You could transfer only your 20 most recent rounds to the second table, then do the ranking and selection of the 10 best there.
To do this, you would need to record the date for each round (and a date and time, should you have had more than one round in a day).
The 20 most recent rounds would then be the ones located, and transferred to column A of Table 2, searching for the 20 'largest' Date & Time values in column A ot Table 1.
Note: In the example, the 'dates' for the two rounds on Feb 11 were entered on Table 1 as Feb 1, and Feb 1, with the D&T value edited to Feb 11, 2019 01:00. Setting a time later than 00:00:00 for the second appearance of that date makes the two date & Time values distinct, and lets both be captured in the 'most recent 20'.

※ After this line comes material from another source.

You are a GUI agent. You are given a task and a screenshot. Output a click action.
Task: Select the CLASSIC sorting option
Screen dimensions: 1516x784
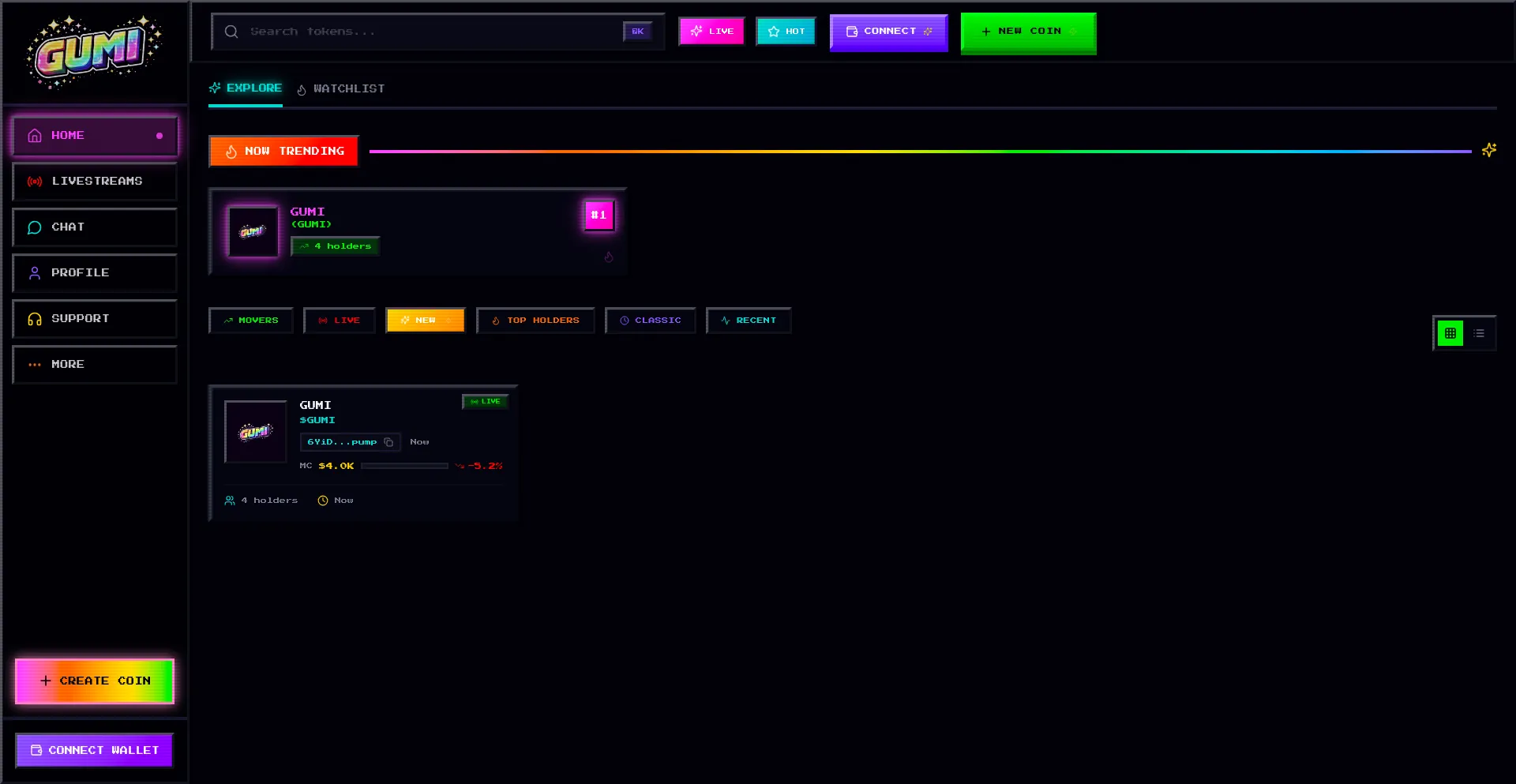[650, 321]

Scores for those 20 rounds are then retrieved using MATCH to provide the position in the list of each of the ten lowest scores, and INDEX to retrieve those scores using the values provided by MATCH.
Formulas used are listed below the image of the three tables (and sample scores) below.
Note that I have hidded rows 5 to 25 of Table 1 to make he tables fit easily into the available space here.
Formulas:
Table 2::A2, and filled down to row 21:
LARGE(Table 1::A,ROW()−1)
This returns the date and time value associated with the 20 most recent rounds recorded in Table 1.
Table 2::B2, and filled down to row 21:
INDEX(Table 1::B,MATCH(A2,Table 1::A,0))
MATCH returns the position of each of the 20 Date and Time values listed in column A of 'this table', and returns this value to INDEX.
Index returns the score from the row of Table 2 indexed by MATCH.
Table 3::A2. and filled down to A11:
IF(ROW()>11,"",SMALL(Table 2::B,ROW()−1))
This returns the ten lowest scores from the 20 most recent rounds, listed on Table 2, ready for the calculations that will extract a handicap value form these scores.